__EXERCISE DESCRIPTION__: Copy exactly. Begin at the line containing "Given: Collapse the" and stop at the last line of the entries, omitting any pictures.

__INPUT DATA__:
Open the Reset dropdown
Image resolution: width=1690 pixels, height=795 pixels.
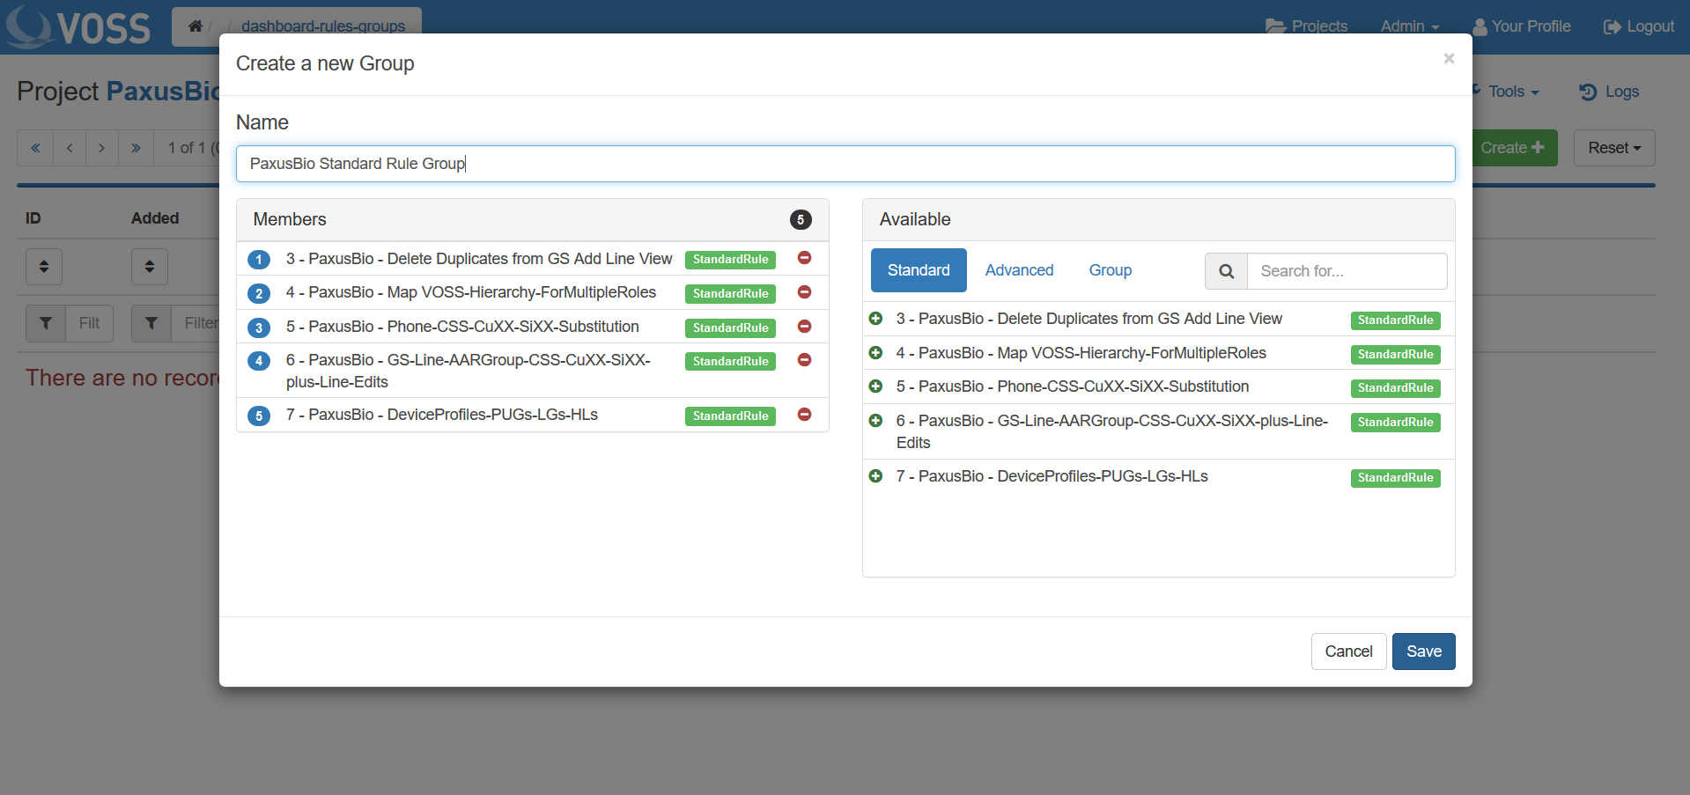[x=1613, y=148]
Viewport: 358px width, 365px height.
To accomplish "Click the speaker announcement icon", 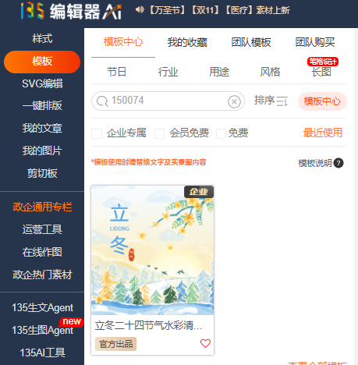I will (140, 10).
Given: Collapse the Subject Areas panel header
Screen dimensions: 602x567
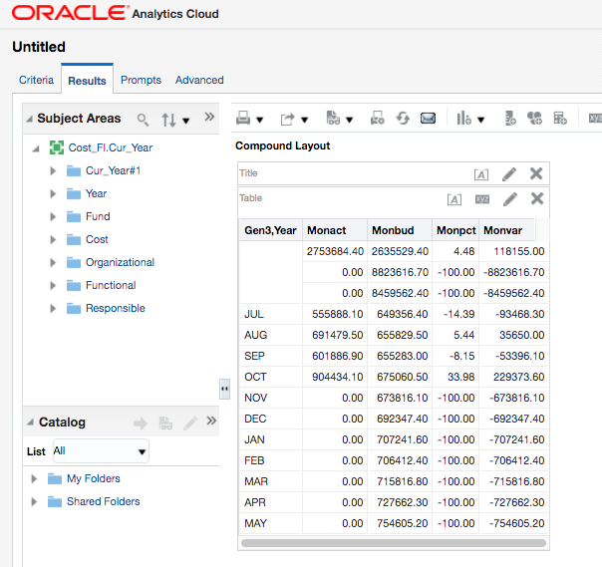Looking at the screenshot, I should click(x=29, y=120).
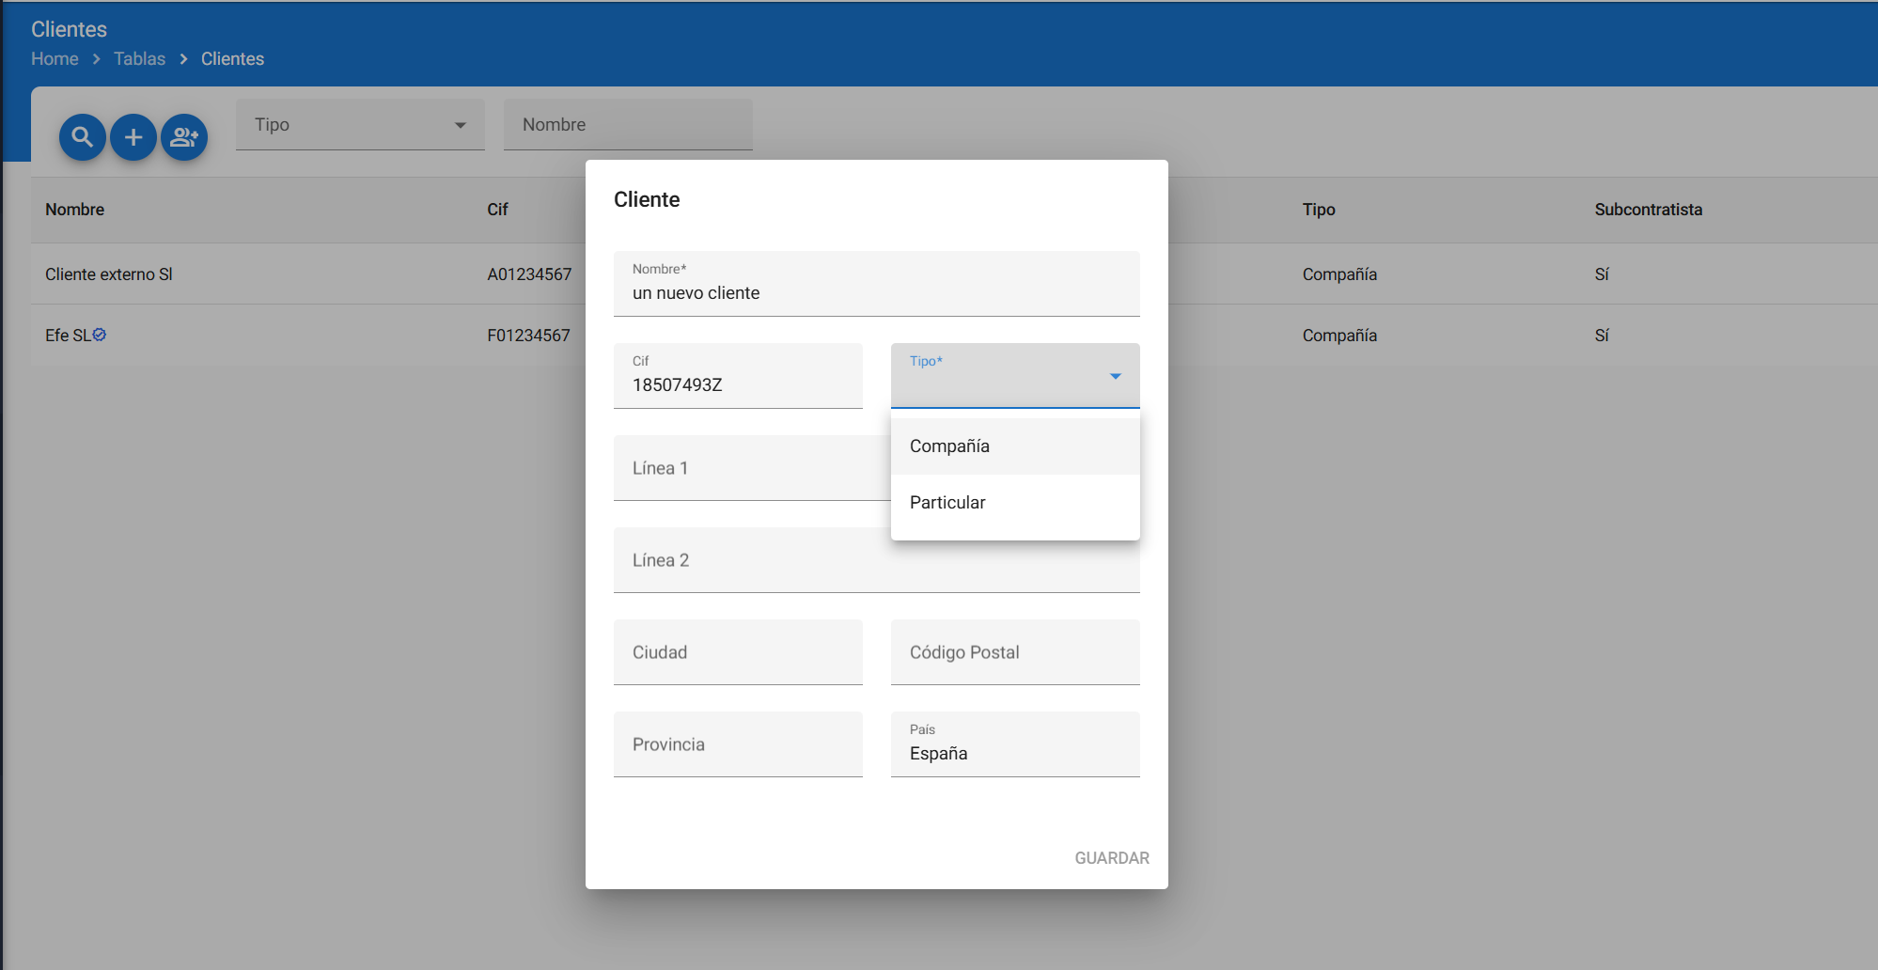
Task: Select the Ciudad input field
Action: [x=737, y=652]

__RESPONSE BOX__:
Given: Collapse the Subject Areas panel header
Screen dimensions: 602x567
Looking at the screenshot, I should click(x=29, y=120).
Task: Select the Ciudad input field
Action: [x=737, y=652]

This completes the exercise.